C’est ce qu’en France, on a baptisé le transhumanisme, qui est aujourd’hui principalement porté par les grands acteurs des entreprises numériques des États-Unis d’Amérique. Il est frappant, je m’en assurais tout à l’heure, que si, au XIXᵉ siècle, le Manifeste communiste paraît en 1848, l’Église était l’organisatrice alternative de la pensée commune, puisque Rerum novarum, de Léon XIII date de 1891 comme manifeste de la doctrine sociale de l’Église.
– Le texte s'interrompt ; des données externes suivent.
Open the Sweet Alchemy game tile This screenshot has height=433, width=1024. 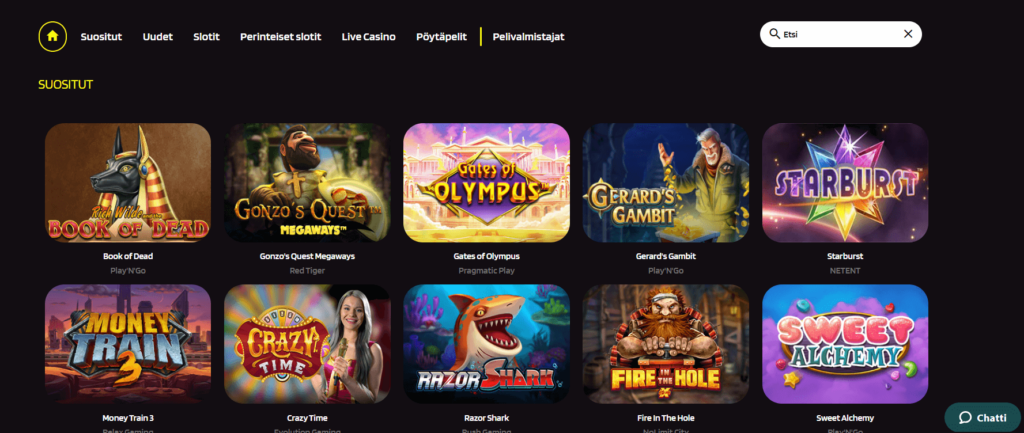tap(845, 344)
Cette fois-ci, elle a une main d’avance sur tout le mouvement ouvrier et sur notre famille idéologique, puisque c’est elle qui, la première, s’explique sur le risque que représente pour l’humanité, son devenir et ses techniques, avec l’encyclique qui vient de paraître et que nous aurons bientôt l’occasion de commenter. Rien qui vient de l’esprit ou qui va à l’esprit ne nous indiffère, et nous voulons être en dialogue avec absolument tout ce qui pense. Le transhumanisme est là, mais à défaut, et pour occuper la scène, nous avons autre chose : la préoccupation essentielle de disperser, de diviser le peuple, c’est-à-dire le suprémacisme qui essentialise les différences existantes entre les êtres humains pour empêcher leur action commune.
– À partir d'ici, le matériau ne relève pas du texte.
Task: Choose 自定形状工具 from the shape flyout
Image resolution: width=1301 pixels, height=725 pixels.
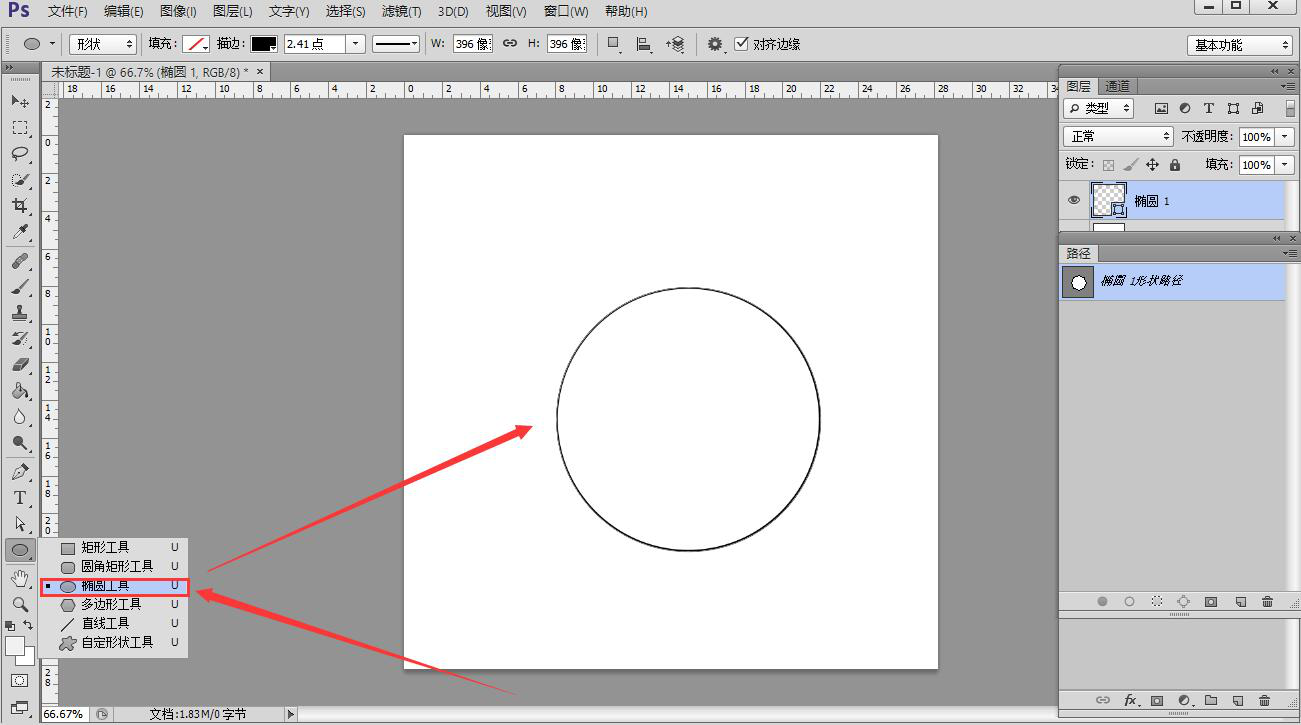Action: coord(116,642)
Voilà le bilan de situation. Le capitalisme ne propose plus rien comme idée. Aucune force politique issue de la volonté de son maintien ne propose quelque avenir que ce soit. Et les idéologies qui surgissent de cette situation sont des idéologies qui empêchent l’unité du genre humain de se réaliser, alors que son grand nombre et le péril écologique poussent à cette unité. Et il est frappant à ce moment précisément de voir mis en cause le droit international. Cela alors qu’il est l’expression de ces avancées progressives, imparfaites de la communauté humaine se donnant des lois. Le Comité pour la paix de Monsieur Trump est en effet la négation de tous les droits internationaux et les droits humains dans le génocide à Gaza. Et la guerre est menée maintenant selon le bon vouloir de deux pays, mais d’aucun mandat international et aucune règle.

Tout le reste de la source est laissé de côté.